_DIRECTIONS_. Rewrite the records starting at the line that contains "Toggle the Errors filter in error list" and ending at the line that contains "(x=600, y=194)", changing every "Screen dimensions" to "Screen size" and leaving everything else as it is.

-- start --

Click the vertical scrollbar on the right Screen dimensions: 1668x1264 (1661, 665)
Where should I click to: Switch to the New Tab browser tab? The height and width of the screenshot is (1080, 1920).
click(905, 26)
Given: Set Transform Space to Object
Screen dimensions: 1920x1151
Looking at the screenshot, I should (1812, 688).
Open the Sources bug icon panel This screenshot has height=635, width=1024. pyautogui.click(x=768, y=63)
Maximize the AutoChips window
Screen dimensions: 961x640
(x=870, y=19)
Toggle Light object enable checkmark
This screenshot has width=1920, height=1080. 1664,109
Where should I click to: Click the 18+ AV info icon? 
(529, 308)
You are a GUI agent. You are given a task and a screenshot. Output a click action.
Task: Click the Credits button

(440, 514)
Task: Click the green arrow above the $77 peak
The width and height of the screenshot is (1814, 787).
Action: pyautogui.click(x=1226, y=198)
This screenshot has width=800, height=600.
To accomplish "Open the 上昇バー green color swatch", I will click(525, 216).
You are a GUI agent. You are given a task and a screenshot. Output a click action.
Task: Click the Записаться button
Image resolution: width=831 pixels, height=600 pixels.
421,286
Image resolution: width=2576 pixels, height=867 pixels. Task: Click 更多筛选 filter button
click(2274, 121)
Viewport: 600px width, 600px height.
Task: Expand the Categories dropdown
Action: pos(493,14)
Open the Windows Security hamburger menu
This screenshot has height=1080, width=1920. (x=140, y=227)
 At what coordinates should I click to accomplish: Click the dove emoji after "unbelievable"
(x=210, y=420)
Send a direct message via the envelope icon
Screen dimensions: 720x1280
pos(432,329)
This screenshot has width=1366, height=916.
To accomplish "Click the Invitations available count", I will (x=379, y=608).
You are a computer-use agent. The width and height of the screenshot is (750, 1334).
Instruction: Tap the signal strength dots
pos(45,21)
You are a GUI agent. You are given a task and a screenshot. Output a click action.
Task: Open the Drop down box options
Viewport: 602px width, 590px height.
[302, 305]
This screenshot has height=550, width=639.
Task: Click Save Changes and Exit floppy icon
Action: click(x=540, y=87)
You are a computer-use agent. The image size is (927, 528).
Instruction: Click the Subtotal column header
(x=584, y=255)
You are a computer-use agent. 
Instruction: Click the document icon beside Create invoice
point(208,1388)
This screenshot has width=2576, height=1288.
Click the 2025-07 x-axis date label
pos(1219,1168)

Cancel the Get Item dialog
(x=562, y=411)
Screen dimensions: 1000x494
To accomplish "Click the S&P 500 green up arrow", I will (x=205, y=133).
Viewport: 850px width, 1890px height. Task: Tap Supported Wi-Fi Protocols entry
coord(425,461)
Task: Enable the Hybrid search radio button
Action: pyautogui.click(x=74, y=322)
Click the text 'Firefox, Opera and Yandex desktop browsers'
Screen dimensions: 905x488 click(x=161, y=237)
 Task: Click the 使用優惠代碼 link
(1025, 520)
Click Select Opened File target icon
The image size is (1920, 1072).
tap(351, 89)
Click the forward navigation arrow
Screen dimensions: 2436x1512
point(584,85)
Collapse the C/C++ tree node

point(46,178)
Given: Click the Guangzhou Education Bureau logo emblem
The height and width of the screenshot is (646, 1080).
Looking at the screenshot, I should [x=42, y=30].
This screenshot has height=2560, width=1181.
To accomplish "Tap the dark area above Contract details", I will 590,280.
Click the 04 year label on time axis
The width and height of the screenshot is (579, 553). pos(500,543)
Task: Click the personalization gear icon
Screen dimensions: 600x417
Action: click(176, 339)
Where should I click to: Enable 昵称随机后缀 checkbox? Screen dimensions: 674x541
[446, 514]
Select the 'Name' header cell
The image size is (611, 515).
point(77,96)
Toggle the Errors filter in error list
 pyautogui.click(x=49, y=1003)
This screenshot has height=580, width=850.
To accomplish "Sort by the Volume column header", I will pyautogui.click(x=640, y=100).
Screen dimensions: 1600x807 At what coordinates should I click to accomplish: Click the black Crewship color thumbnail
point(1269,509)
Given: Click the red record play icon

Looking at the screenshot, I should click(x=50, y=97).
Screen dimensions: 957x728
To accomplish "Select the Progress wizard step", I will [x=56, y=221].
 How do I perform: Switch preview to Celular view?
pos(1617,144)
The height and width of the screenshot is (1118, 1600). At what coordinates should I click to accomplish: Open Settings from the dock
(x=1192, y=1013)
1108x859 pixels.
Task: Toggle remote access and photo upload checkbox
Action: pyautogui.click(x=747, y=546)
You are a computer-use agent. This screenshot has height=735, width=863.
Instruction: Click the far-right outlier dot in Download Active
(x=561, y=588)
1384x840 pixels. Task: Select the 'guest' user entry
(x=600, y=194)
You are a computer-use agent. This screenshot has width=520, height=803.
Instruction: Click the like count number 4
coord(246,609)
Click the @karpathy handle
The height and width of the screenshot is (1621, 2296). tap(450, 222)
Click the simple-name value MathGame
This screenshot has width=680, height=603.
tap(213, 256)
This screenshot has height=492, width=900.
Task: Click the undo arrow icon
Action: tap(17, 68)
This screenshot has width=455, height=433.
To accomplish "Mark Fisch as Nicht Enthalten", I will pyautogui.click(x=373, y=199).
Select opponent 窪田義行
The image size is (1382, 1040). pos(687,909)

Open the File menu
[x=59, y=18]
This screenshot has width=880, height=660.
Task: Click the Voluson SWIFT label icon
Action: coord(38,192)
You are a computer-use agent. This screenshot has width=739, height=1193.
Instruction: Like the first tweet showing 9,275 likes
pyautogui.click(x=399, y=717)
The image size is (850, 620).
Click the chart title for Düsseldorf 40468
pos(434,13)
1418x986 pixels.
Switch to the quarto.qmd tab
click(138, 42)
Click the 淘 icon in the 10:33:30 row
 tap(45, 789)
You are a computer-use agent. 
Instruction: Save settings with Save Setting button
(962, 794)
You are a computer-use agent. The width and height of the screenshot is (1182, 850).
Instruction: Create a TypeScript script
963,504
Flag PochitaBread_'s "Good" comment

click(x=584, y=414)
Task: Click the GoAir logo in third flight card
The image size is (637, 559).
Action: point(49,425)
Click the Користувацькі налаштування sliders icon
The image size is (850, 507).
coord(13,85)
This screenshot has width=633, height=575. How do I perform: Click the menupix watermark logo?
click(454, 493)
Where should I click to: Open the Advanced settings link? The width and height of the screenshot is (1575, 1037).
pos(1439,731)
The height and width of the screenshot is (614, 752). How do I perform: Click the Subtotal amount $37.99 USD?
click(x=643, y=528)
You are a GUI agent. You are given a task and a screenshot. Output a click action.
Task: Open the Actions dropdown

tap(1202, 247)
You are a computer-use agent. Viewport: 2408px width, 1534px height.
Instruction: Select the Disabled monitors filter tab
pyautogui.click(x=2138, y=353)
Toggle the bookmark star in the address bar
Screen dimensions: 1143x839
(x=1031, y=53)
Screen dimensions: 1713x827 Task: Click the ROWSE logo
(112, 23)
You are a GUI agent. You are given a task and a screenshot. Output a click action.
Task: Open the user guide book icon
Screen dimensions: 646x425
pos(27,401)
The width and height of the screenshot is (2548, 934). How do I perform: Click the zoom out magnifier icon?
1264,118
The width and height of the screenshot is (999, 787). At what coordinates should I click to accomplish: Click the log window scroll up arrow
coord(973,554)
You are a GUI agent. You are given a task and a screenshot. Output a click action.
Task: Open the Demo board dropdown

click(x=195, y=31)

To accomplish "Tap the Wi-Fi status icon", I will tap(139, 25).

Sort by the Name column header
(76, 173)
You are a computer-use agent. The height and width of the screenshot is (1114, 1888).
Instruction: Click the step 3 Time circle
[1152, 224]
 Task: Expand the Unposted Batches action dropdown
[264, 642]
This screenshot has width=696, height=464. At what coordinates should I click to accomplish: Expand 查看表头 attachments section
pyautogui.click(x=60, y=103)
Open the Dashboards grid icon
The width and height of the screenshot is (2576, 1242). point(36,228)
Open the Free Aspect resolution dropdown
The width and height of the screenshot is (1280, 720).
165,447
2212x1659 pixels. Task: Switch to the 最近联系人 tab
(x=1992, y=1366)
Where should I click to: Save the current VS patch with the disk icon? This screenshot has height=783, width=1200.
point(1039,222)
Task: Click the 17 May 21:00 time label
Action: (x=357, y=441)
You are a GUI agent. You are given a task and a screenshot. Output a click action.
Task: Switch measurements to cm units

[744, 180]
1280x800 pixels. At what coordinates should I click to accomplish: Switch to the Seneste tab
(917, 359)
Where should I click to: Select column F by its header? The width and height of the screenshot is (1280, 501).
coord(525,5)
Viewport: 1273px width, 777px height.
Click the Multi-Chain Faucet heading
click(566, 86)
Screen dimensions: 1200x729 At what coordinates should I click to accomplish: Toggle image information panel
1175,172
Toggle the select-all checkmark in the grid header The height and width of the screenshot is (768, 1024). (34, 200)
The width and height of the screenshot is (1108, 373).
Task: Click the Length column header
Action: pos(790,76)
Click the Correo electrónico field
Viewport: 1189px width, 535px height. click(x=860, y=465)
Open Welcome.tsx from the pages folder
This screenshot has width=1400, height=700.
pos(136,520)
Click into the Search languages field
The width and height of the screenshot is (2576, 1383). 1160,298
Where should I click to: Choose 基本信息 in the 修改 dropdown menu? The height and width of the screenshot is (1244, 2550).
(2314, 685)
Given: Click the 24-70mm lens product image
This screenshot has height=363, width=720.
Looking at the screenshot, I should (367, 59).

-- end --

_CORRECT RESULT_.
Toggle the Errors filter in error list
 pyautogui.click(x=49, y=1003)
This screenshot has height=580, width=850.
To accomplish "Sort by the Volume column header", I will pyautogui.click(x=640, y=100).
Screen size: 1600x807 At what coordinates should I click to accomplish: Click the black Crewship color thumbnail
point(1269,509)
Given: Click the red record play icon

Looking at the screenshot, I should click(x=50, y=97).
Screen size: 957x728
To accomplish "Select the Progress wizard step", I will [x=56, y=221].
 How do I perform: Switch preview to Celular view?
pos(1617,144)
The height and width of the screenshot is (1118, 1600). At what coordinates should I click to accomplish: Open Settings from the dock
(x=1192, y=1013)
1108x859 pixels.
Task: Toggle remote access and photo upload checkbox
Action: pyautogui.click(x=747, y=546)
You are a computer-use agent. This screenshot has height=735, width=863.
Instruction: Click the far-right outlier dot in Download Active
(x=561, y=588)
1384x840 pixels. Task: Select the 'guest' user entry
(x=600, y=194)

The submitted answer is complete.